Redimensione as coordenadas de todas as entradas abaixo: reescreva cada linha com o seu texto e multiplique por 1,8 cada número das coordenadas, arredondando para inteiros, com as metades para cima. Deixe as imagens de fora da resposta.
______________________________
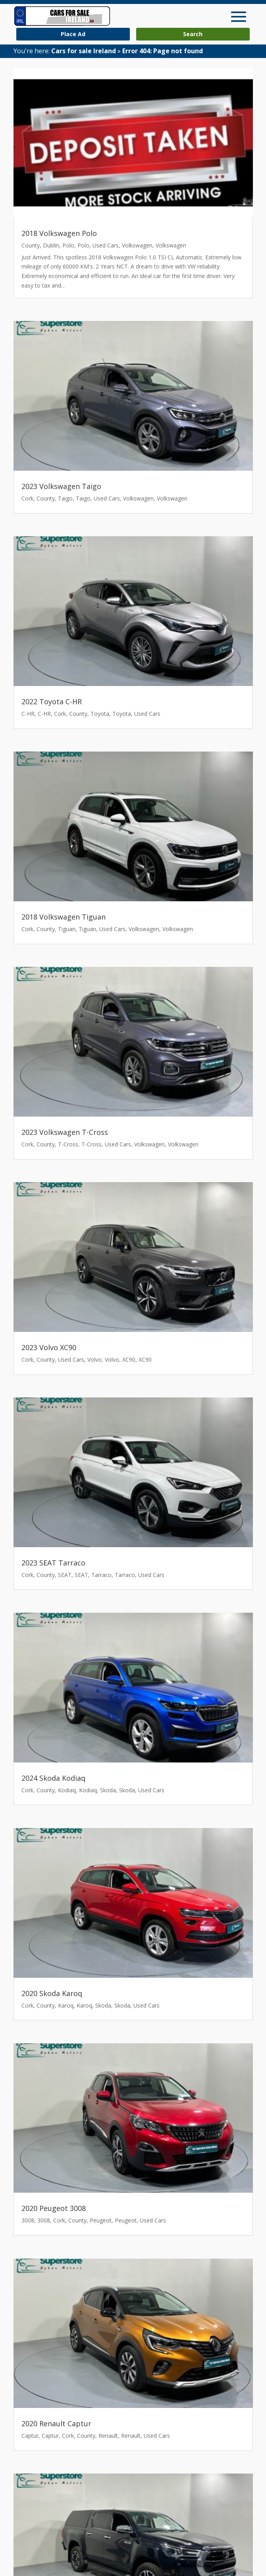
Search (192, 34)
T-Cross (68, 1144)
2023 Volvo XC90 (48, 1347)
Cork (27, 498)
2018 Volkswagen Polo (59, 233)
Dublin (51, 245)
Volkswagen (137, 245)
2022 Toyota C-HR (51, 701)
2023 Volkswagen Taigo (61, 486)
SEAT (64, 1575)
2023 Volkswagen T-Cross (64, 1132)
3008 (27, 2220)
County (30, 245)
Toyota (100, 713)
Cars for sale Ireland (83, 50)
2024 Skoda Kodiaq (53, 1778)
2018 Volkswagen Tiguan (63, 917)
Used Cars (106, 245)
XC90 (128, 1359)
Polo (68, 245)
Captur (30, 2435)
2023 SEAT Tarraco (53, 1562)
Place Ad (73, 34)
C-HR (28, 713)
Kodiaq (67, 1790)
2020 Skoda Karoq (51, 1993)
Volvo (94, 1359)
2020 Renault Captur (56, 2423)
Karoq (65, 2005)
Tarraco (101, 1575)
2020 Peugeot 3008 (53, 2208)
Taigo (65, 498)
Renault (108, 2435)
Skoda (108, 1790)
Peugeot (101, 2220)
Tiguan (66, 929)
______________________________
» **RESULTADO DA TAREFA**
Search (346, 61)
T-Cross (122, 2059)
2023 Volvo XC90 (86, 2425)
Cork (49, 896)
2018 Volkswagen Polo (106, 419)
Dublin (92, 441)
Volkswagen (247, 441)
2022 Toyota C-HR (92, 1262)
2023 Volkswagen Taigo (110, 875)
SEAT (115, 2835)
2023 Volkswagen T-Cross (115, 2038)
3008 (49, 3996)
County (54, 441)
Toyota (180, 1283)
Cars for sale Ireland (149, 90)
2024 Skoda Kodiaq (95, 3200)
2018 Volkswagen Tiguan (113, 1651)
Used Cars (191, 441)
XC90 (230, 2446)
Polo (122, 441)
Captur (54, 4383)
2023 SEAT Tarraco (95, 2812)
Place Ad (131, 61)
C-HR (50, 1283)
Kodiaq (121, 3222)
2020 Skoda Karoq (92, 3587)
Volvo (169, 2446)
2020 Renault Captur (101, 4361)
Karoq (117, 3609)
Tarraco (182, 2835)
2020 Peugeot 3008 (95, 3974)
Taigo (117, 896)
Renault (194, 4383)
Skoda (194, 3222)
Peugeot (182, 3996)
Tiguan (119, 1672)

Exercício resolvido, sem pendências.